##### STORED DATA

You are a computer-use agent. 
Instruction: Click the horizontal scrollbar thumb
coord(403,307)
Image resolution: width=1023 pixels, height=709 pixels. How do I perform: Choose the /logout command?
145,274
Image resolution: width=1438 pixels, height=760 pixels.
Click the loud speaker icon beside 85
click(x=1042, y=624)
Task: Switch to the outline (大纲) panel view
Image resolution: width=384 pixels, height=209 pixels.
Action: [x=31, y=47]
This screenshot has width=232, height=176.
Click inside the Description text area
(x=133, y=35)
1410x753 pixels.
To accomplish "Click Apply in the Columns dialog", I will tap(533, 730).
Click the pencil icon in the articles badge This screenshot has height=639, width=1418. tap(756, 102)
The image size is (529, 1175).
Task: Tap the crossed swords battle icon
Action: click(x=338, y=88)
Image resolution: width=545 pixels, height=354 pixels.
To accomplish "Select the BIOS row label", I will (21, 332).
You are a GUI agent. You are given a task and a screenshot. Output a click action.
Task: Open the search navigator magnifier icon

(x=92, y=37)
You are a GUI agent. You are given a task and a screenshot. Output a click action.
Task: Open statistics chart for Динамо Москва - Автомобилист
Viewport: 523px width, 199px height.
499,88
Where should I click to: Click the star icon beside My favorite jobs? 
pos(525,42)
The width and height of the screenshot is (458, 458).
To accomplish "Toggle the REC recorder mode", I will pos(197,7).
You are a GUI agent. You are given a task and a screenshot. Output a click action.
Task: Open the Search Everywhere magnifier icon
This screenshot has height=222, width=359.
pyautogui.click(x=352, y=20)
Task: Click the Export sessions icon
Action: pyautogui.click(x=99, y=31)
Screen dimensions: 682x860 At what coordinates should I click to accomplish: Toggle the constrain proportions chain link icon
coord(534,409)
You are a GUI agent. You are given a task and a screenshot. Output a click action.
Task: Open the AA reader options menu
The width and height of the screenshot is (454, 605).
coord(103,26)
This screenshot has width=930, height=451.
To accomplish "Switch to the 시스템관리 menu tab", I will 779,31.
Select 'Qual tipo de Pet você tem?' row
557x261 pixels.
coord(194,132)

##########

_DESCRIPTION OF THE TASK_.
Transcribe all the data word for word, as it appears above.

_YOUR RESPONSE_.
You are a computer-use agent. 
Instruction: Click the horizontal scrollbar thumb
coord(403,307)
Image resolution: width=1023 pixels, height=709 pixels. How do I perform: Choose the /logout command?
145,274
Image resolution: width=1438 pixels, height=760 pixels.
Click the loud speaker icon beside 85
click(x=1042, y=624)
Task: Switch to the outline (大纲) panel view
Image resolution: width=384 pixels, height=209 pixels.
Action: [x=31, y=47]
This screenshot has width=232, height=176.
Click inside the Description text area
(x=133, y=35)
1410x753 pixels.
To accomplish "Click Apply in the Columns dialog", I will tap(533, 730).
Click the pencil icon in the articles badge This screenshot has height=639, width=1418. tap(756, 102)
The image size is (529, 1175).
Task: Tap the crossed swords battle icon
Action: click(x=338, y=88)
Image resolution: width=545 pixels, height=354 pixels.
To accomplish "Select the BIOS row label", I will (21, 332).
You are a GUI agent. You are given a task and a screenshot. Output a click action.
Task: Open the search navigator magnifier icon

(x=92, y=37)
You are a GUI agent. You are given a task and a screenshot. Output a click action.
Task: Open statistics chart for Динамо Москва - Автомобилист
Viewport: 523px width, 199px height.
499,88
Where should I click to: Click the star icon beside My favorite jobs? 
pos(525,42)
The width and height of the screenshot is (458, 458).
To accomplish "Toggle the REC recorder mode", I will pos(197,7).
You are a GUI agent. You are given a task and a screenshot. Output a click action.
Task: Open the Search Everywhere magnifier icon
This screenshot has height=222, width=359.
pyautogui.click(x=352, y=20)
Task: Click the Export sessions icon
Action: pyautogui.click(x=99, y=31)
Screen dimensions: 682x860 At what coordinates should I click to accomplish: Toggle the constrain proportions chain link icon
coord(534,409)
You are a GUI agent. You are given a task and a screenshot. Output a click action.
Task: Open the AA reader options menu
The width and height of the screenshot is (454, 605).
coord(103,26)
This screenshot has width=930, height=451.
To accomplish "Switch to the 시스템관리 menu tab", I will 779,31.
Select 'Qual tipo de Pet você tem?' row
557x261 pixels.
coord(194,132)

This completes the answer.